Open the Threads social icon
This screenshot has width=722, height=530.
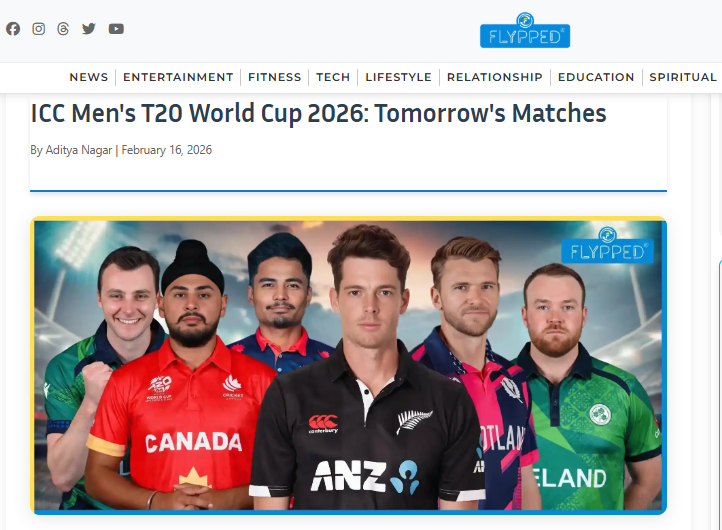coord(63,29)
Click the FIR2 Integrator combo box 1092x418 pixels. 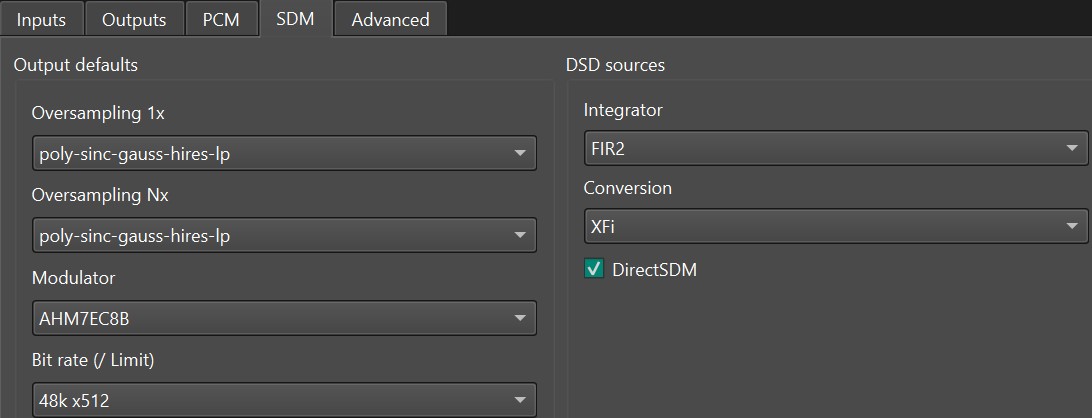point(820,149)
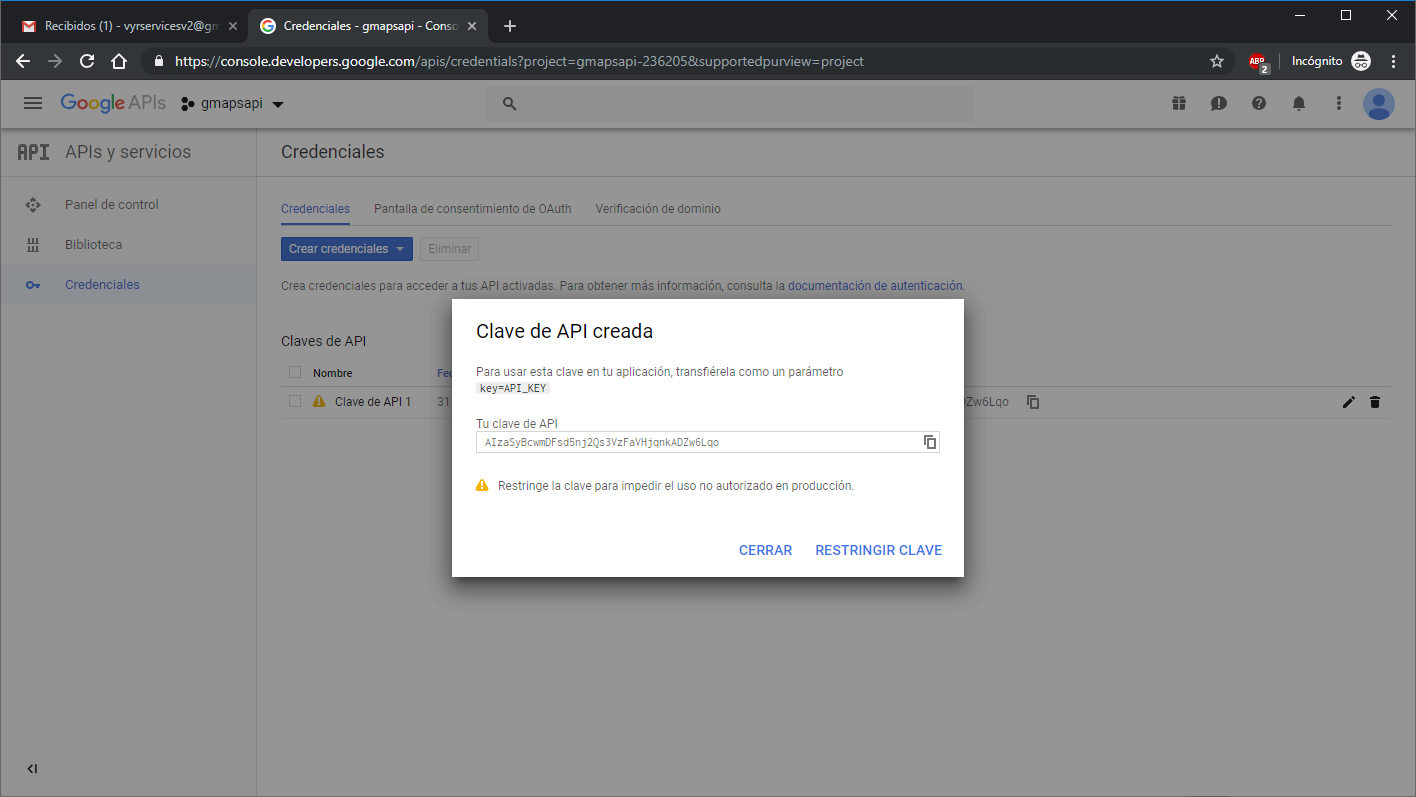Click the Tu clave de API field
1416x797 pixels.
click(x=698, y=442)
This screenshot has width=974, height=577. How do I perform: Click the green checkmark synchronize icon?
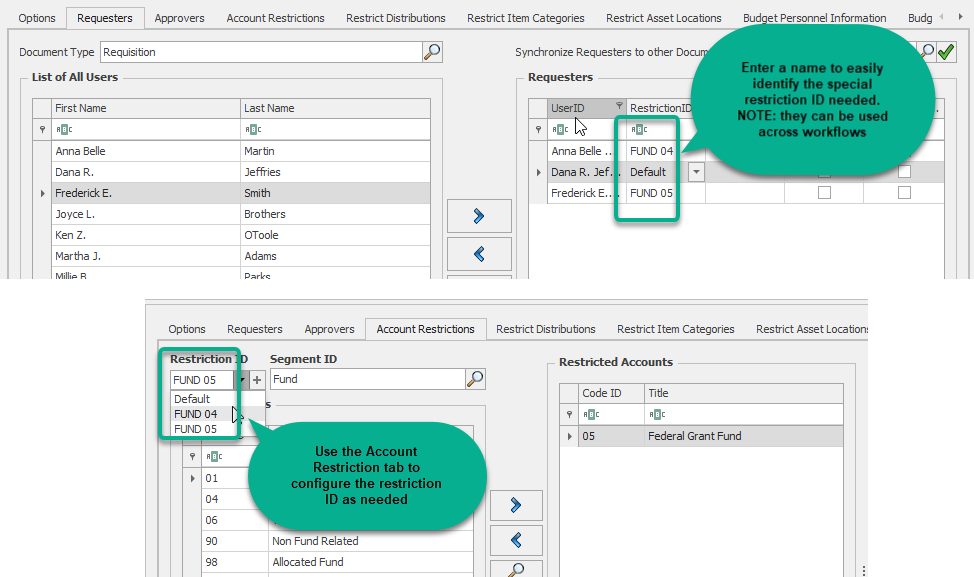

---------------

Reply with nothing except the number of lines in the records that include the word "icon".

2